== Task goal ==
Write out every single entry exactly.

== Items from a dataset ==
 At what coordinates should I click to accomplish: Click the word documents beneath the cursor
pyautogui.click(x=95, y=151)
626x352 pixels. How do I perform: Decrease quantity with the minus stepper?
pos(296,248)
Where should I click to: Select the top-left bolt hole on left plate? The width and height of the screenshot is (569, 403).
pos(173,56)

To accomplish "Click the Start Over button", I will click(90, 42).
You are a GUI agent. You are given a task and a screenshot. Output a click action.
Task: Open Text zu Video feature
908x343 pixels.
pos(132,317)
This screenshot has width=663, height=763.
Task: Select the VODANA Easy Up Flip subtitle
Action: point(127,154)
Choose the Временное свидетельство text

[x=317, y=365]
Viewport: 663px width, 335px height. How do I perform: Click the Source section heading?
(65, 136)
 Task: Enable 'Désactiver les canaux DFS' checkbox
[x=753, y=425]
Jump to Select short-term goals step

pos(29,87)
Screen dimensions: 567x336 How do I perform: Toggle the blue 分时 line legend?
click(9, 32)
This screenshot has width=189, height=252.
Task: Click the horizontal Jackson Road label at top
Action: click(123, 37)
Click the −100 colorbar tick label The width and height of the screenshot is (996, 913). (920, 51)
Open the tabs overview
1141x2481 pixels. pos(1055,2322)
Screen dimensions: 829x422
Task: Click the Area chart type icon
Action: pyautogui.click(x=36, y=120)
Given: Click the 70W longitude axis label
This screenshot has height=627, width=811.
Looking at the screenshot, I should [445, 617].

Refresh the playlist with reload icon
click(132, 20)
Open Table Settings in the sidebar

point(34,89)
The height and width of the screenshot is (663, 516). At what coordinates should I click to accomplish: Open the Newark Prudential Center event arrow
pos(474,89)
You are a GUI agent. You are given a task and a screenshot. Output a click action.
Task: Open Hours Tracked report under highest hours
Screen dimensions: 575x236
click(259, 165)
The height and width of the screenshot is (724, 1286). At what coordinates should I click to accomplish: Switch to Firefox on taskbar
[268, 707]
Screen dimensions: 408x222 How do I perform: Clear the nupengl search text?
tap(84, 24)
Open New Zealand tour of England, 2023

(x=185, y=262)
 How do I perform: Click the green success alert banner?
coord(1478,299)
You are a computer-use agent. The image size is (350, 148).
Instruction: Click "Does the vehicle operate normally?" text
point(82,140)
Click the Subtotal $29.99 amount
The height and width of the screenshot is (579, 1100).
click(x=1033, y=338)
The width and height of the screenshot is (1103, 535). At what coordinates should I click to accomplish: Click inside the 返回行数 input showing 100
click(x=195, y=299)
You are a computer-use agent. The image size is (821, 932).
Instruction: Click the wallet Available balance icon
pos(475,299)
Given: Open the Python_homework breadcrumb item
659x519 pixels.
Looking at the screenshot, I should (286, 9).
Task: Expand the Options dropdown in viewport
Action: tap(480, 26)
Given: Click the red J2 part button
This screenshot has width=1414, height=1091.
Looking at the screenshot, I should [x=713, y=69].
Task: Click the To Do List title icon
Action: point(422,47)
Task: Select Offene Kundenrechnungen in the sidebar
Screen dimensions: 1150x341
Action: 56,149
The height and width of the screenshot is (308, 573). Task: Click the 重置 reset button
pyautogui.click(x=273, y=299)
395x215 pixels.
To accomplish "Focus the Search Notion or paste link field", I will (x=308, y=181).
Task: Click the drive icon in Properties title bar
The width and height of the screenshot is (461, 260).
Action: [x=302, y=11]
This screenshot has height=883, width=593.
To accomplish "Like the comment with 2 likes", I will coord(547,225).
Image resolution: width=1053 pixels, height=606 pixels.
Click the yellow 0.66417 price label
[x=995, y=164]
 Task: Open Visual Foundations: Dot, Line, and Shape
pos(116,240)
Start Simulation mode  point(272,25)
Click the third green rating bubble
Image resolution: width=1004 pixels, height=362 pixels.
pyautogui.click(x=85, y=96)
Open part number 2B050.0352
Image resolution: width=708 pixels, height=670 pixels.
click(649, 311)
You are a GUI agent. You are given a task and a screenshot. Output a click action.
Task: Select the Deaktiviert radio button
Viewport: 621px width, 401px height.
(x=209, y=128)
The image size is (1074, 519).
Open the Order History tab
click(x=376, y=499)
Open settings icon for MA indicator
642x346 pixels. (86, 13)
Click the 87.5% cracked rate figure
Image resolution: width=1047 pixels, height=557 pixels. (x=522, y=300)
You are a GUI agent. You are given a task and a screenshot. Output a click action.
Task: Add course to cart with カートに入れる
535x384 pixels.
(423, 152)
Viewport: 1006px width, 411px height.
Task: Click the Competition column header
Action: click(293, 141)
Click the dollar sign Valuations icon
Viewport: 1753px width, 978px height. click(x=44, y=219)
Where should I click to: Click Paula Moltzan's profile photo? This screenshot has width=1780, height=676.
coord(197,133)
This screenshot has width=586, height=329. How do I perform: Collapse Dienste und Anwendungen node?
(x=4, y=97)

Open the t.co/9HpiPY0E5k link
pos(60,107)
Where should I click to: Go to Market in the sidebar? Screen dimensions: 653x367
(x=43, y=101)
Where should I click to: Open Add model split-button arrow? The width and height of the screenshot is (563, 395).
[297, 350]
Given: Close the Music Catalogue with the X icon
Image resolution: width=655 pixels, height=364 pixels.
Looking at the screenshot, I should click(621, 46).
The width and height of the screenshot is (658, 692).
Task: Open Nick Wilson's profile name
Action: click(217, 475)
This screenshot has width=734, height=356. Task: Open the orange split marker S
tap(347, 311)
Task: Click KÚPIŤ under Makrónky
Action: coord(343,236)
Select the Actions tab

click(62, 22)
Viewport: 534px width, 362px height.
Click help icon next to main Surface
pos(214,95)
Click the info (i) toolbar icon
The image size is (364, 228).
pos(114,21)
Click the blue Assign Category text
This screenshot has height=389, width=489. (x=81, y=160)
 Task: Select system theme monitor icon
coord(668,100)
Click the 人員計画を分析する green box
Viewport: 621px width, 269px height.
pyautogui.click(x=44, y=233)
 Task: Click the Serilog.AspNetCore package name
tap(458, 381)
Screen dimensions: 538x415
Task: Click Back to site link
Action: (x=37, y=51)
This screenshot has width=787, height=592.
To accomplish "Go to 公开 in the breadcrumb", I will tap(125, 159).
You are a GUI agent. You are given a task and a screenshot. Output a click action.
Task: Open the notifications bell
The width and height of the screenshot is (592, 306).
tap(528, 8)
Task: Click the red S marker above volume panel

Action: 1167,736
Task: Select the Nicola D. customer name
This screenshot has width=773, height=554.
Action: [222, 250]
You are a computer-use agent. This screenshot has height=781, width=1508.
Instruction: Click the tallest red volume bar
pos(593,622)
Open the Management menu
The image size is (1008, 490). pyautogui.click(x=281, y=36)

== Task output ==
 At what coordinates should I click to accomplish: Click the word documents beneath the cursor
pyautogui.click(x=95, y=151)
626x352 pixels. How do I perform: Decrease quantity with the minus stepper?
pos(296,248)
Where should I click to: Select the top-left bolt hole on left plate? The width and height of the screenshot is (569, 403).
pos(173,56)

To accomplish "Click the Start Over button", I will click(90, 42).
You are a GUI agent. You are given a task and a screenshot. Output a click action.
Task: Open Text zu Video feature
908x343 pixels.
pos(132,317)
This screenshot has width=663, height=763.
Task: Select the VODANA Easy Up Flip subtitle
Action: point(127,154)
Choose the Временное свидетельство text

[x=317, y=365]
Viewport: 663px width, 335px height. How do I perform: Click the Source section heading?
(65, 136)
 Task: Enable 'Désactiver les canaux DFS' checkbox
[x=753, y=425]
Jump to Select short-term goals step

pos(29,87)
Screen dimensions: 567x336 How do I perform: Toggle the blue 分时 line legend?
click(9, 32)
This screenshot has width=189, height=252.
Task: Click the horizontal Jackson Road label at top
Action: click(123, 37)
Click the −100 colorbar tick label The width and height of the screenshot is (996, 913). (920, 51)
Open the tabs overview
1141x2481 pixels. pos(1055,2322)
Screen dimensions: 829x422
Task: Click the Area chart type icon
Action: pyautogui.click(x=36, y=120)
Given: Click the 70W longitude axis label
This screenshot has height=627, width=811.
Looking at the screenshot, I should [445, 617].

Refresh the playlist with reload icon
click(132, 20)
Open Table Settings in the sidebar

point(34,89)
The height and width of the screenshot is (663, 516). At what coordinates should I click to accomplish: Open the Newark Prudential Center event arrow
pos(474,89)
You are a GUI agent. You are given a task and a screenshot. Output a click action.
Task: Open Hours Tracked report under highest hours
Screen dimensions: 575x236
click(259, 165)
The height and width of the screenshot is (724, 1286). At what coordinates should I click to accomplish: Switch to Firefox on taskbar
[268, 707]
Screen dimensions: 408x222 How do I perform: Clear the nupengl search text?
tap(84, 24)
Open New Zealand tour of England, 2023

(x=185, y=262)
 How do I perform: Click the green success alert banner?
coord(1478,299)
You are a computer-use agent. The image size is (350, 148).
Instruction: Click "Does the vehicle operate normally?" text
point(82,140)
Click the Subtotal $29.99 amount
The height and width of the screenshot is (579, 1100).
click(x=1033, y=338)
The width and height of the screenshot is (1103, 535). At what coordinates should I click to accomplish: Click inside the 返回行数 input showing 100
click(x=195, y=299)
You are a computer-use agent. The image size is (821, 932).
Instruction: Click the wallet Available balance icon
pos(475,299)
Given: Open the Python_homework breadcrumb item
659x519 pixels.
Looking at the screenshot, I should (286, 9).
Task: Expand the Options dropdown in viewport
Action: tap(480, 26)
Given: Click the red J2 part button
This screenshot has width=1414, height=1091.
Looking at the screenshot, I should [x=713, y=69].
Task: Click the To Do List title icon
Action: point(422,47)
Task: Select Offene Kundenrechnungen in the sidebar
Screen dimensions: 1150x341
Action: 56,149
The height and width of the screenshot is (308, 573). Task: Click the 重置 reset button
pyautogui.click(x=273, y=299)
395x215 pixels.
To accomplish "Focus the Search Notion or paste link field", I will (x=308, y=181).
Task: Click the drive icon in Properties title bar
The width and height of the screenshot is (461, 260).
Action: [x=302, y=11]
This screenshot has height=883, width=593.
To accomplish "Like the comment with 2 likes", I will coord(547,225).
Image resolution: width=1053 pixels, height=606 pixels.
Click the yellow 0.66417 price label
[x=995, y=164]
 Task: Open Visual Foundations: Dot, Line, and Shape
pos(116,240)
Start Simulation mode  point(272,25)
Click the third green rating bubble
Image resolution: width=1004 pixels, height=362 pixels.
pyautogui.click(x=85, y=96)
Open part number 2B050.0352
Image resolution: width=708 pixels, height=670 pixels.
click(649, 311)
You are a GUI agent. You are given a task and a screenshot. Output a click action.
Task: Select the Deaktiviert radio button
Viewport: 621px width, 401px height.
(x=209, y=128)
The image size is (1074, 519).
Open the Order History tab
click(x=376, y=499)
Open settings icon for MA indicator
642x346 pixels. (86, 13)
Click the 87.5% cracked rate figure
Image resolution: width=1047 pixels, height=557 pixels. (x=522, y=300)
You are a GUI agent. You are given a task and a screenshot. Output a click action.
Task: Add course to cart with カートに入れる
535x384 pixels.
(423, 152)
Viewport: 1006px width, 411px height.
Task: Click the Competition column header
Action: click(293, 141)
Click the dollar sign Valuations icon
Viewport: 1753px width, 978px height. click(x=44, y=219)
Where should I click to: Click Paula Moltzan's profile photo? This screenshot has width=1780, height=676.
coord(197,133)
This screenshot has width=586, height=329. How do I perform: Collapse Dienste und Anwendungen node?
(x=4, y=97)

Open the t.co/9HpiPY0E5k link
pos(60,107)
Where should I click to: Go to Market in the sidebar? Screen dimensions: 653x367
(x=43, y=101)
Where should I click to: Open Add model split-button arrow? The width and height of the screenshot is (563, 395).
[297, 350]
Given: Close the Music Catalogue with the X icon
Image resolution: width=655 pixels, height=364 pixels.
Looking at the screenshot, I should click(621, 46).
The width and height of the screenshot is (658, 692).
Task: Open Nick Wilson's profile name
Action: click(217, 475)
This screenshot has width=734, height=356. Task: Open the orange split marker S
tap(347, 311)
Task: Click KÚPIŤ under Makrónky
Action: coord(343,236)
Select the Actions tab

click(62, 22)
Viewport: 534px width, 362px height.
Click help icon next to main Surface
pos(214,95)
Click the info (i) toolbar icon
The image size is (364, 228).
pos(114,21)
Click the blue Assign Category text
This screenshot has height=389, width=489. (x=81, y=160)
 Task: Select system theme monitor icon
coord(668,100)
Click the 人員計画を分析する green box
Viewport: 621px width, 269px height.
pyautogui.click(x=44, y=233)
 Task: Click the Serilog.AspNetCore package name
tap(458, 381)
Screen dimensions: 538x415
Task: Click Back to site link
Action: (x=37, y=51)
This screenshot has width=787, height=592.
To accomplish "Go to 公开 in the breadcrumb", I will tap(125, 159).
You are a GUI agent. You are given a task and a screenshot. Output a click action.
Task: Open the notifications bell
The width and height of the screenshot is (592, 306).
tap(528, 8)
Task: Click the red S marker above volume panel

Action: 1167,736
Task: Select the Nicola D. customer name
This screenshot has width=773, height=554.
Action: [222, 250]
You are a computer-use agent. This screenshot has height=781, width=1508.
Instruction: Click the tallest red volume bar
pos(593,622)
Open the Management menu
The image size is (1008, 490). pyautogui.click(x=281, y=36)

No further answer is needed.